Ziel der Aufgabe. Zitiere bitte aus den folgenden Daten alle Zeilen von der Zeile mit „Task: Click the copy panel icon at top right“ bis einschließlich der Zeile mit „1510x998 pixels. Task: Select“. Lass die Bilder in deiner Antwort weg.

Bereitgestellte Daten.
################

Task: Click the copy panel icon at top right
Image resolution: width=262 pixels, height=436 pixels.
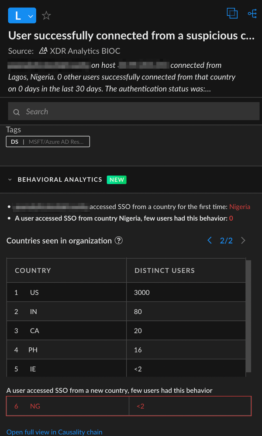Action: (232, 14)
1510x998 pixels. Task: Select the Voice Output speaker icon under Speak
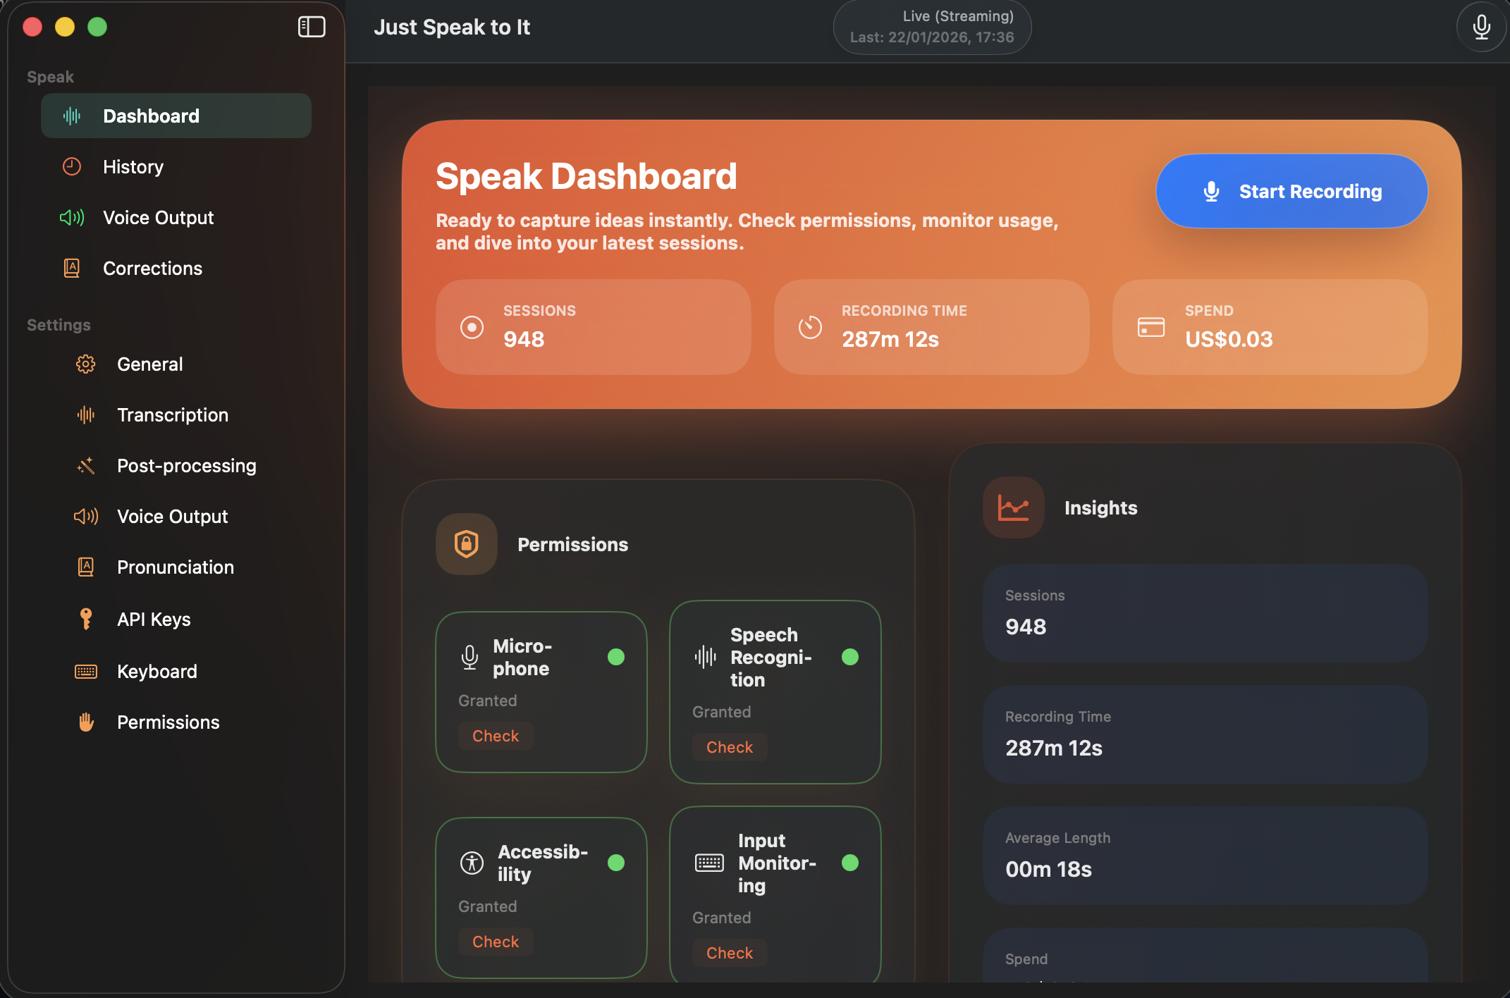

################

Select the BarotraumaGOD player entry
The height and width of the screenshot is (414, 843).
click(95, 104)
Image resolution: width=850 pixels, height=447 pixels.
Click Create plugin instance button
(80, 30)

################

Antwort zur Aufgabe.
Task: Click the copy panel icon at top right
Image resolution: width=262 pixels, height=436 pixels.
Action: (232, 14)
1510x998 pixels. Task: Select the Voice Output speaker icon under Speak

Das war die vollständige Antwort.